Obviously. ‘Yes I am,’ I said.
‘Where do you work?’ he asked.
‘Somewhere on the Island,’ I said. Before I could put on my earphones, he asked me, with a smile in his voice: ‘You don’t want to tell me?’
I was stunned, and bothered, by this sense of familiarity and I turned to look at him, with a smile still on his face. Where do I start to describe how he looked? Let me try, as concisely as I can: I was sure this man had never been to London.
I told him, sorry, that I didn’t want to tell him, the office was on the Island. Simple. He said okay, no problem. We rode on for a while before he tapped me, again, and asked if I loved my job. I wasn’t so sure what was happening, but I started seeing red flags everywhere.
‘Yes, I do,’ I said. Why all this forwardness?
Then he began to talk, at length, about the conglomerate he worked for in the UK, and how they were starting up a business in Lagos, and how it was going to be a big opportunity for Nigerians. Big plans involving big money and big benefits. He asked if I was interested.
All the while he spoke, I started to wonder if I was dreaming. This encounter was the stuff of jokes and dreams and anonymous email scams. I did not believe anyone would have the boldness, in broad daylight, to carry out such a plan. His act began to dawn on me: I was supposed to be the maga. Fall for this rosy opportunity and never remain the same. I began to shed my politeness, a little.
‘Sorry, I love my job. I’m not interested,’ I said gently, but firmly.
He persisted, and I resisted. He noticed the difference in my tone, and he said, ‘you don’t know who you are talking to.’
Oh yes I do. I’m talking to an amateur conman who doesn’t have the common sense to dress smart and do his sleazy job very well. ‘No I don’t,’ I said, ‘but I’ve told you, I’m not interested.’
He shook his head, and repeated: you don’t know who you are talking to. Is that supposed to scare me? Too bad, I am not falling for that. I continued listening to my music but my mind was far away in wonder.
We rode in silence. Right before we got to Obalende, he tapped my arm, yet again, and asked me if I knew where any office for UPS (United parcel Service) was located. I told him I didn’t. By the time we got to the final stop we parted with hesitant good-byes. As he stood to leave, I had the opportunity to take a very good look at him. He wore a navy blue suit (with visible off-white thread running all over the seams), ash trousers, a purple corporate shirt, and a tie I’m not sure which colour it was, and brown worn-out shoes.

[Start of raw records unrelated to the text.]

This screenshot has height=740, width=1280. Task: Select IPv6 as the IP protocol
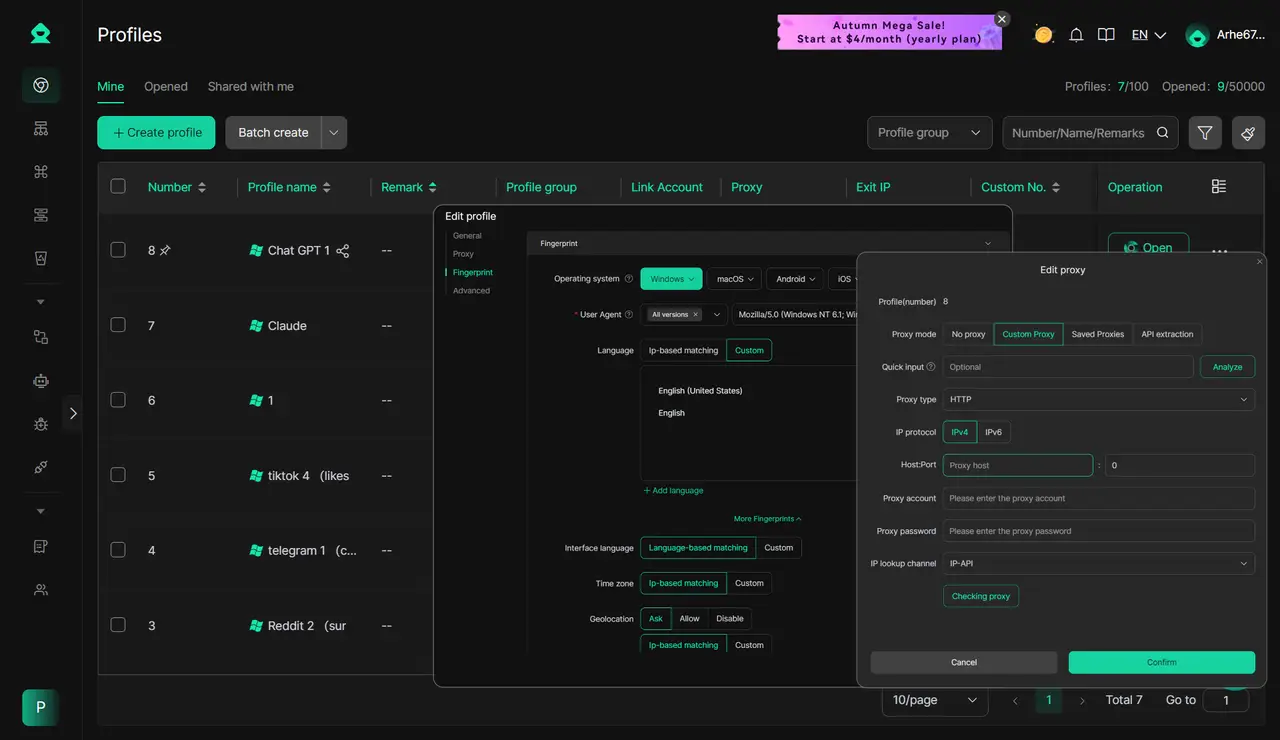tap(993, 432)
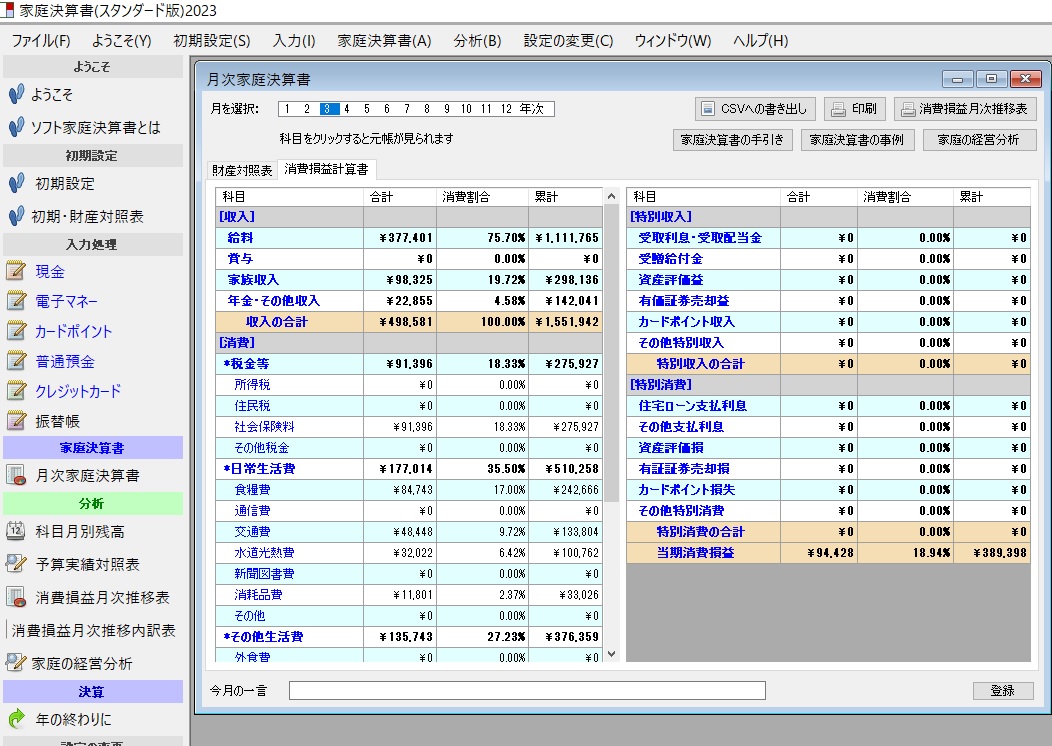
Task: Click the 今月の一言 text field
Action: click(x=527, y=691)
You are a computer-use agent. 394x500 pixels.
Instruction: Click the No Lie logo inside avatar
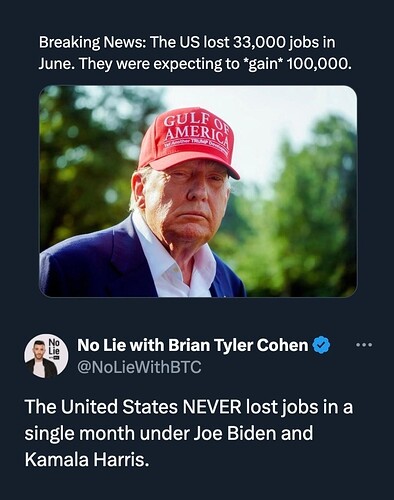click(x=54, y=348)
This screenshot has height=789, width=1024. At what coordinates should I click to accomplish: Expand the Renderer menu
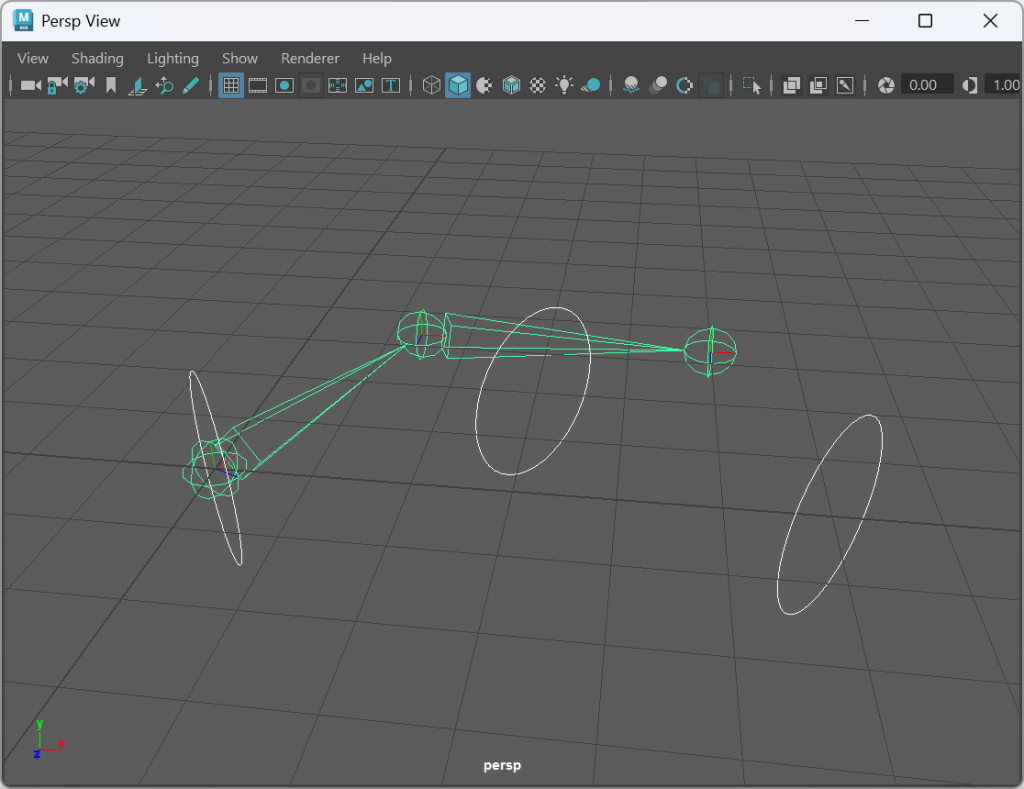pyautogui.click(x=310, y=58)
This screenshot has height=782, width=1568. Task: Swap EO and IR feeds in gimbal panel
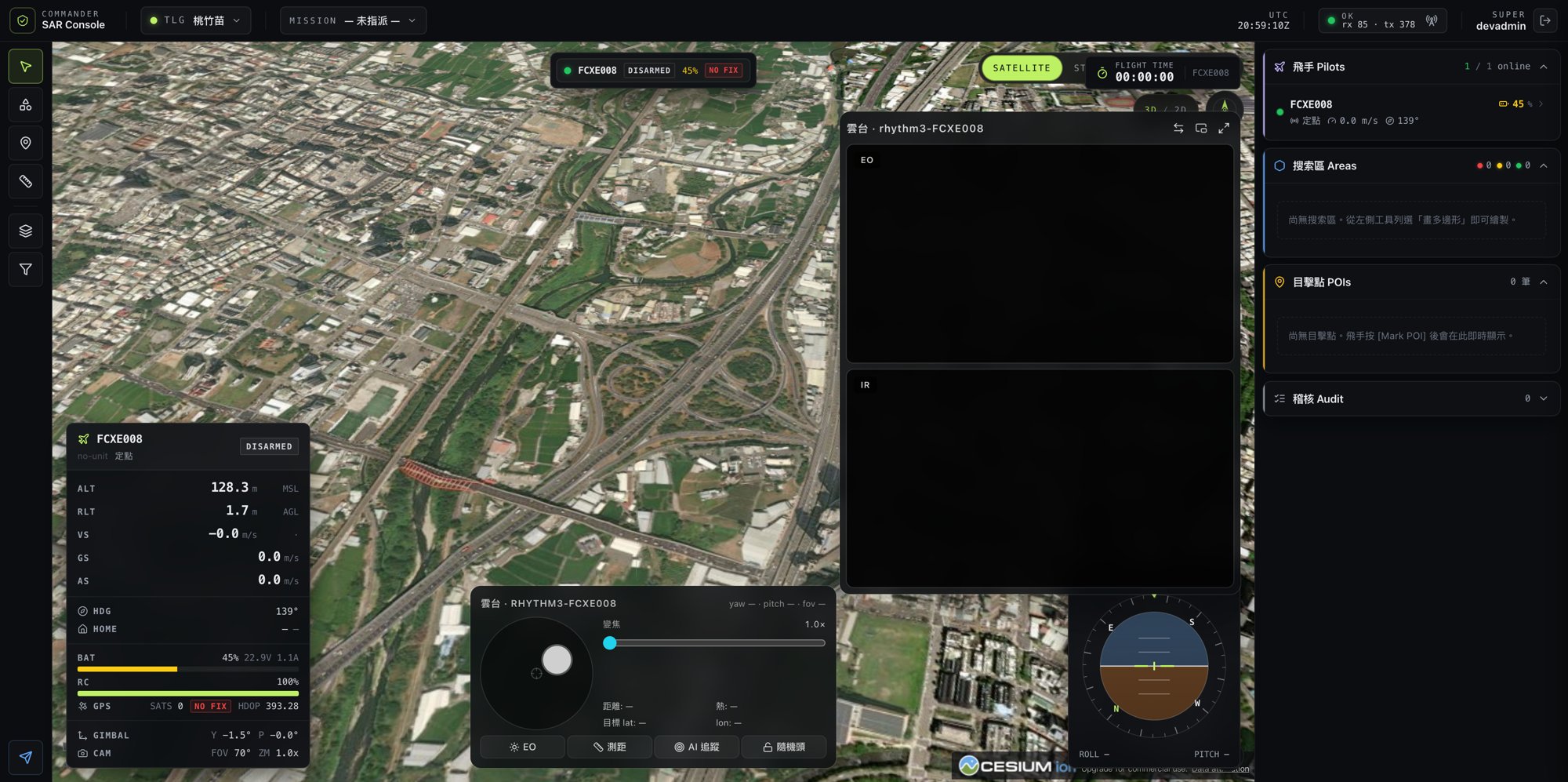click(1178, 129)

This was the stuff of make-believe. I could not fathom what gave this man the boldness to play up the Londoner card with such attire, the audacity to try out the 419 business, openly, without proper research and training. Even I would have made a better swindler. I thought it might be either one of these:
- He had a mental condition.
- He was into the fraud business, and wanted to use my phone. Nothing to track him.
- He thought I looked very naïve and gullible. Great qualities for a potential maga.
- He needed it bad. Desperate situations call for desperate measures.
- He was still learning the ropes of “four-one-nining”.
As Nigerians, our notoriety for fraud is astonishing. Fostered by the internet, under the cloak of anonymity, anybody can be anything. These days, it’s going even more live. I’m not one to stereotype a people, but this incident, and many others, got me thinking about why this has to be common with Nigerians. Our collective identity has suffered because of this “trait”. We can defend ourselves to no end that we are Good People from a Great Nation but, let’s be honest here, this is real, and it’s bad news, and somehow it does affect us all. Somehow.
Our antennas need to be up. It’s okay to politely refuse awkward requests from strangers, to reject unwarranted familiarity, to research in-depth before dealing with people and businesses, especially when it involves money, to trust with caution, to protect our passwords and PINs, and to teach these to our children, too.
To beat someone at their game, you have to become smarter than they are. Of course, if the maga’s aren’t paying, no one would be shouting some kind of Alleluia somewhere.